Son-Rise is a home-based program for children with autism spectrum disorders and other developmental disabilities, which was developed by Barry Neil Kaufman and Samahria Lyte Kaufman for their autistic son, Raun, who is claimed to have fully recovered from his condition. The program is said to be a parent-directed, relationship-based play therapy.
Parents are trained at the Autism Treatment Center of America (ATCA), the division of The Option Institute in Sheffield, Massachusetts that teaches The Son-Rise Program. There, the Kaufman family and their fellow staff members teach families how to be aware of their attitudes—a core principle of the therapy—for bonding and relationship building, as well as creating a low-stimulus, distraction-free playroom environment so the child can feel secure and in control of the over-stimulation. Parents and facilitators join in a child's exclusive and restricted stimming behavior until the child shows social cues for willing engagement. Then encouragement for more complex social activities is done in a non-coercive way. If the child moves away from social interaction, the facilitator gives the child their space by using parallel play in order to gain the child's trust. To encourage skill acquisition, the program uses the child's particular motivation for learning.
The program's developers claim if the parents learn to accept their child without judgement that they will teach themselves to interact with others, and that this will allow them to engage in social interaction because they chose to learn the skills. However, due to the lack of adequate training with the parents during the training sessions at the center, no published independent study has been able to accurately test the efficacy of the program. A 2003 study found that involvement with the program led to more drawbacks than benefits for the involved families over time, though there was a strong correlation between patterns of intervention implementation and parental perceptions of intervention efficacy. A 2006 study found that the program is not always implemented as it is described in the literature, which means it will be difficult to evaluate its success and failure rate.
In the 1970s, Barry and Samahria Kaufman created the treatment modality for their son, Raun, who had been diagnosed with severe autism. However, it remains unclear if Raun Kaufman had ever been autistic. Of the five clinics who evaluated the boy in New York State—each describing him as "socially withdrawn and uncommunicative," it was only the sixth clinic that felt he was autistic. In 1976, Barry Neil Kaufman published Son-Rise, a book recounting his son's claimed recovery, which he revised and re-issued in 1995 with the title Son-Rise: The Miracle Continues.
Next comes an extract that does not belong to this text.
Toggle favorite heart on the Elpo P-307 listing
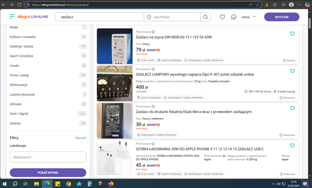Screen dimensions: 312x188 pos(292,71)
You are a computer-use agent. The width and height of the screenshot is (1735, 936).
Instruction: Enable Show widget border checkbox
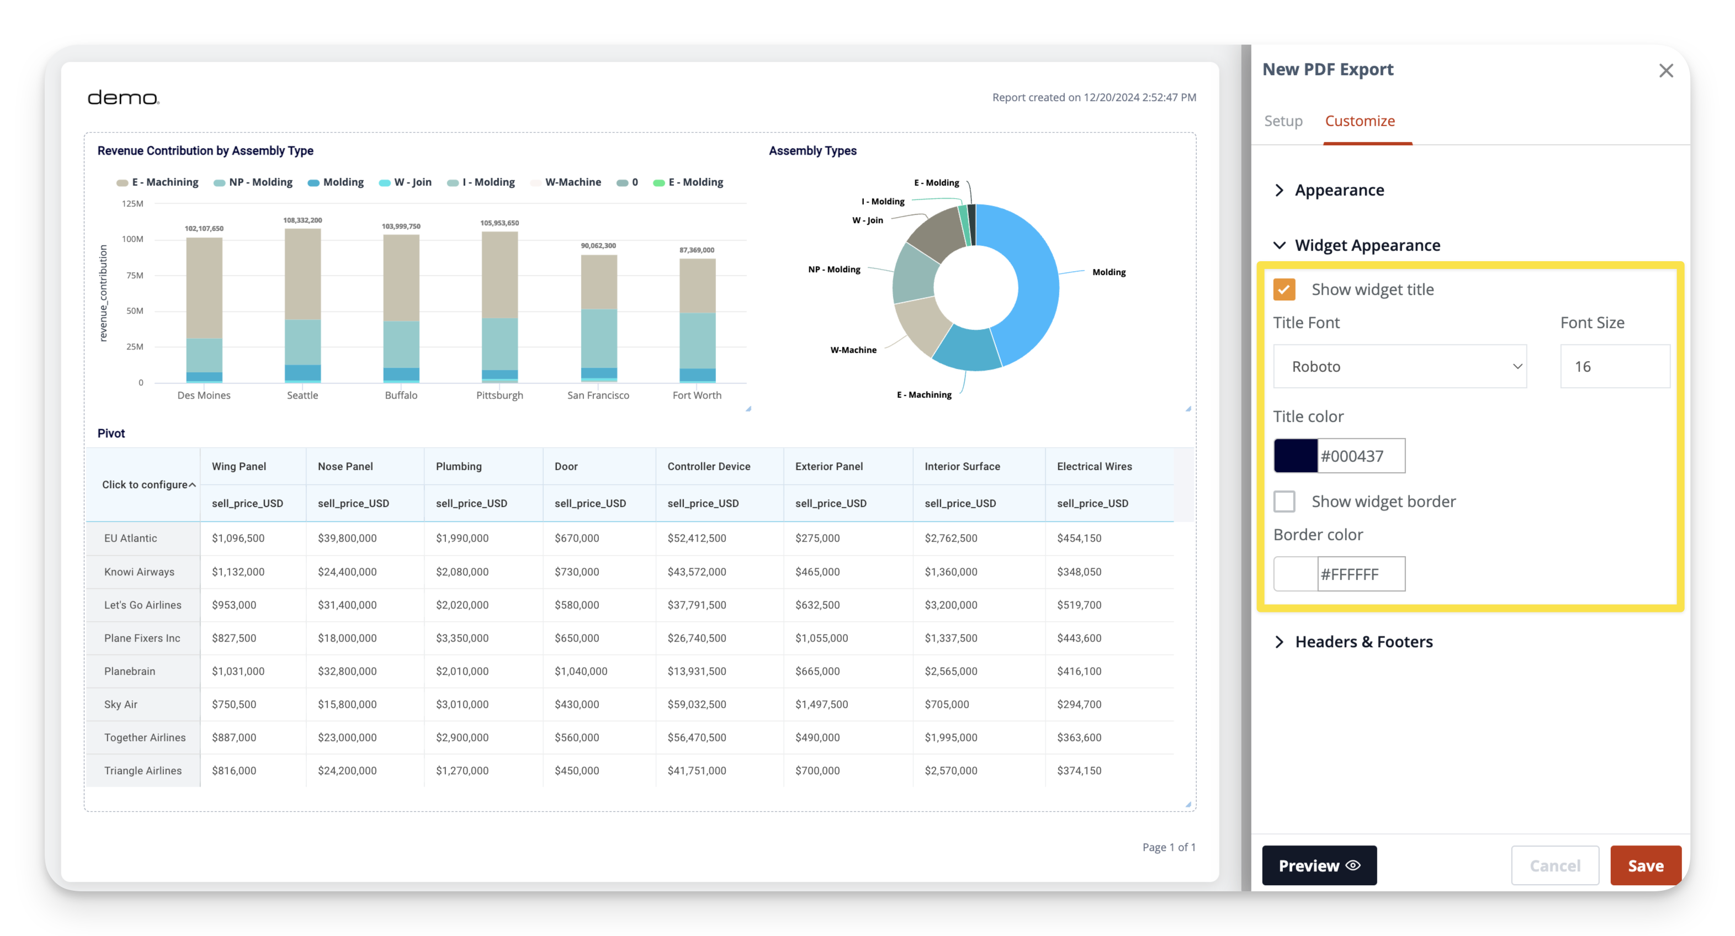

Today, Raun Kaufman is the Director of Global Education for the Autism Treatment Center of America. A 1997 BBC documentary followed the family of a five-year-old autistic boy treated by the program.
In late 2013, the first peer reviewed journal article providing evidence for effectiveness of the Son-Rise Program was published by researchers at Northwestern University. The study found that children treated using the Son-Rise program showed "an increase in the frequency of spontaneous social orienting and gestural communication, ... the duration of social dyadic interactions and total time spent engaged in social interaction." However, it explained at the end of the study how "caution (is) warned" as the control groups were chosen by the parents and that their perception over the effectiveness of the intervention may have differed from the actual effectiveness of the program, and suggests more research should "evaluate the difference between parental attitudes and the actual effectiveness of the intervention."
There are no documented normalizations with older children, and it may be that success "depends on a certain level of intellectual potential". Some professionals have questioned the emphasis placed on eye contact and its potential problems for some children. The consensus within the medical community is that there is no cure for autism and only a very few treatments have empirical evidence for improvements in symptoms. A 2003 study found that involvement with the Son-Rise Program led to more drawbacks than benefits for the involved families over time, although family stress levels did not rise in all cases. A 2006 study found that the Son-Rise Program is not always implemented as it is typically described in the literature, which suggests it will be difficult to evaluate its efficacy.